L'Anses (Agence nationale de sécurité sanitaire de l’alimentation, de l’environnement et du travail) a fixé de nouvelles restrictions quant à l'utilisation du glyphosate. L'annonce déçoit ou inquiète, réactions du Syndicat des vignerons de l'Aude et de la Confédération paysanne.
Le 9 octobre dernier, l'Anses a rendu public un rapport concluant sur des restrictions d'utilisation du glyphosate, à compter de mars 2021. Dès lors, le recours au glyphosate sera restreint. Ainsi, chaque fois qu'une alternative à son utilisation est possible, l'interdiction sera en vigueur. En revanche, lorsque le glyphosate n'est pas considéré par l'Anses comme substituable, les agriculteurs pourront toujours l'utiliser.
La mort de la viticulture française ?
Pour le Syndicat des vignerons de l'Aude (SNV), ce rapport est « totalement déconnecté des pratiques viticoles, et signe, tout bonnement et simplement, la mise à mort de la viticulture française ». Le Syndicat s’offusque des conclusions de l'Anses, qui « pointent du doigt une viticulture de plus en plus vertueuse et respectueuse des Hommes et de l’environnement », il porte ainsi trois revendications majeures :
- Une équité de traitement des différentes filières agricoles françaises, quand les pratiques d’utilisation, les situations d’impasses techniques et les alternatives sont partagées.
- L’interdiction de l’utilisation du Glyphosate, à la seule et unique condition qu’un produit alternatif de substitution soit proposé, avec un coût et une efficacité identiques.
- L’arrêt de cette terrible distorsion de concurrence au profit des autres pays européens, quand la réglementation franco-française ignore l’ensemble des pratiques européennes. Les marchés durement gagnés par les vins français, dont le monde entier vante l’authenticité et nous envie la qualité, souffriront de ces pratiques déloyales.

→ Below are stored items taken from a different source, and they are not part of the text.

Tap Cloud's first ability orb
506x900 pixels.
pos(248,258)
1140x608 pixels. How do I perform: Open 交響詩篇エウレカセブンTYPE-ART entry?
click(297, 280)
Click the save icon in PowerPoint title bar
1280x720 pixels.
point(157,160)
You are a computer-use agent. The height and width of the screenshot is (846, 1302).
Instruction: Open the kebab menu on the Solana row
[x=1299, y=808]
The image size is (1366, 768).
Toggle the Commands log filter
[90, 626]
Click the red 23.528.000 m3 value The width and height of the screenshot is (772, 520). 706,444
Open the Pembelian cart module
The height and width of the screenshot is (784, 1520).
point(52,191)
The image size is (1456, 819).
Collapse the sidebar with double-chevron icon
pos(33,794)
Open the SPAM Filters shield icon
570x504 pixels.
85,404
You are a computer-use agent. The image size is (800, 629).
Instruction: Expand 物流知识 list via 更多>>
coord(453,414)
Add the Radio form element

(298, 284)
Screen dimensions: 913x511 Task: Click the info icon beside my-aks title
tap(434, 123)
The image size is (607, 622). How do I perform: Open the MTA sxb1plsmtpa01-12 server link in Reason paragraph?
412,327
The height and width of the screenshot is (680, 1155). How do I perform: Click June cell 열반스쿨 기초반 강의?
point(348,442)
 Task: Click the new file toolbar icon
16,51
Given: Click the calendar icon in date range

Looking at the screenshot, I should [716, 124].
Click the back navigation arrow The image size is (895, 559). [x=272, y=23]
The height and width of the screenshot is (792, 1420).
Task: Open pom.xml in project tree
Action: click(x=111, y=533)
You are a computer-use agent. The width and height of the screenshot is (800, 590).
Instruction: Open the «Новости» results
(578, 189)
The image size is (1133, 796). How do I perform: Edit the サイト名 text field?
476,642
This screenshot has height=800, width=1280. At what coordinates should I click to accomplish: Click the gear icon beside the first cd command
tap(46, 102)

Et finiront, à termes, par être remplacés par des vins étrangers, dont les conditions d’élaboration feront fi des restrictions françaises ». (…) « En définitive, c’est à force de décisions comme celle-ci, que les vignerons abandonneront l’entretien des paysages aux incendies ou aux sangliers ».
« L'ambition doit être celle de sortir du glyphosate, et plus largement des pesticides »
Pour la Confédération paysanne, avec le mot d'ordre « pas d'interdiction sans alternative », l'Anses, confond alternatives techniques et contraintes économiques. « L'Anses et le gouvernement refusent d'admettre que sortir des pesticides demande des changements profonds et systémiques et que ce sont ces changements qu'il faut accompagner par le déploiement de politiques publiques agricoles et économiques. Or, les annonces qui nous sont faites ne changeront pas grand-chose : sept millions d'euros en plus pour la recherche, alors même que les alternatives existent sur les fermes des paysans ; un nouvel ingénieur en chef pour accompagner la stratégie autour du glyphosate, et en réaliser la promotion ; 135 millions d'euros du plan de relance pour les agro-équipements (remplacement de pulvérisateur, désherbage mécanique, etc.) et un crédit d'impôt HVE (label Haute valeur environnementale). Et c'est sans gêne que ces mesures sont annoncées comme des mesures de soutien au revenu des paysans En quoi un nouveau pulvérisateur ramène-t-il du revenu sur une exploitation ? » Pour la Confédération paysanne l'ambition doit être celle de sortir du glyphosate, et plus largement des pesticides. Et pour cela, « il faut protéger les paysans par un soutien économique majeur qui assure le changement de pratiques sur les fermes (…) par l'arrêt des politiques de libre-échange et l'instauration de prix minimum d'entrée pour valoriser les produits des paysans à des prix rémunérateurs ».
Concernant la position du SNV, « celui-ci est toujours dans la même posture de victimisation des viticulteurs et plus largement des agriculteurs arguant toujours le fait qu'ils ont déjà fait des gros efforts et qu'on leur en demande toujours plus. Le SNV s’arque boute sur une position pour que rien ne change en obtenant par exemple un crédit d'impôt pour un label HVE qui n'est assorti d'aucun cahier des charges et qui va de plus tromper le consommateur. (…) La diminution drastique des agriculteurs au fil du temps n'est pas liée aux mesures environnementales mais à la cogestion (État/FNSEA) de la politique agricole et économique. L'alliée du SDV, la Coopération agricole de France, à travers Vinadéis (NDLR premier producteur de vin en France) et Arterris (NDLR coopérative agricole) est en train de développer une viticulture industrielle irriguée, pour faire du vin d'entrée de gamme (Vins de France), sur des surfaces de plus en plus grandes. La mort des viticulteurs languedociens, elle est là, pas dans l'interdiction du glyphosate ».